その後、磁気ディスクは数〜数十枚まとめてカートリッジに収められ「ディスクパック」と呼ばれる形態でディスク装置に装備されるようになり、取り外しも可能となった。さらに技術開発が進むと、磁気ディスクは大容量化・小型化され、ディスクパックとドライブが一体型となった小型の「固定式磁気ディスク装置」として実用化された。これが現在のHDDの原型となっている(図1)。
■HDDの構造と種類■
現在、一般的に利用されているHDDは、DVDなどの記憶メディアと比較すると、アクセスが速く記録容量も大きい。ストレージ装置が、HDDを採用している理由がこの点にある。
なお、HDDはインターフェイス規格や仕様によっていくつかの種類にわかれている。現在主流となっているインターフェイス規格は、「SATA(Serial Advanced Technology Attachment)」「SAS(Serial Attached SCSI)」「FC(Fibre Channel)」の3種類である(図2)。以下にそれぞれの特徴を解説しよう。
□SATAディスクドライブ□
1990年代、SCSIよりも安価であるという理由から、ATAがパソコンで広く利用されていた。当時のATAは、「パラレルATA」と呼ばれ、1つのコントローラからフラットケーブルでHDDに接続し、複数の信号線を使ってデータを同時並行で送受信する「パラレル転送方式」を採用していた。

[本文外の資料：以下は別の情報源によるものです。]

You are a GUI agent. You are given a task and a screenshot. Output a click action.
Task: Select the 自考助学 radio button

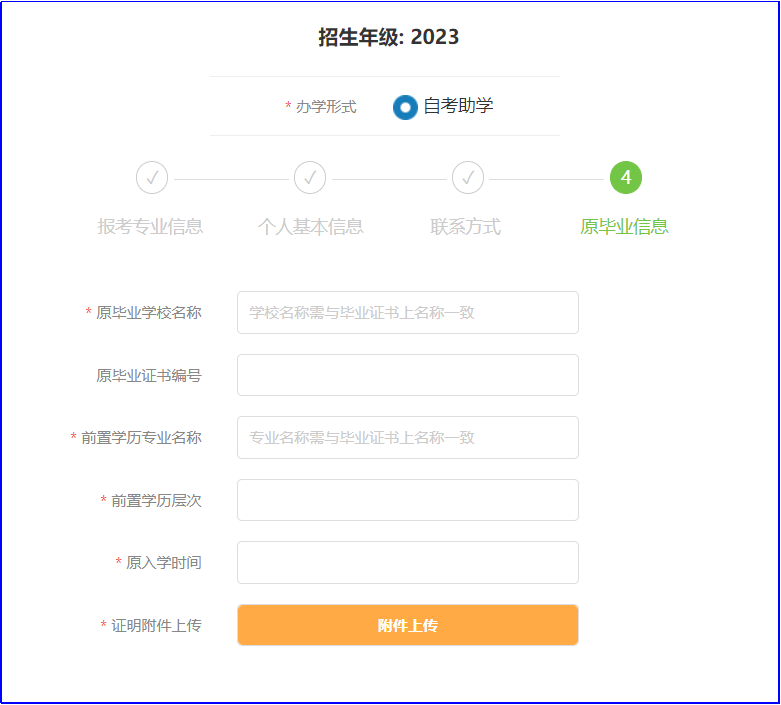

しかし、パラレルATAは仕様上の問題により性能向上に限界があった。データ転送速度を高めるにつれて、電磁波ノイズによるフラットケーブル内の信号線への悪影響や、ケーブルを通過する信号の遅延から生じるエラーが顕著化してしまうのだ。
その後、パラレルATAよりも転送速度を向上させる規格としてSATA(シリアルATA)が開発され、パラレルATAに代わって実用化された。シリアルATAは、シンプルなケーブルでデータを連続して転送する「シリアル転送方式」を採用し、信号線間の干渉を抑え、高い周波数を利用することで高速な転送速度を実現している。
なお、現在はSATAの後継であるSATA?が主流となっている。この規格は、NCQ(Native Command Queuing)という技術を採用し、もっとも効率のよい順序でコマンドを処理し、更なる性能の向上を実現している。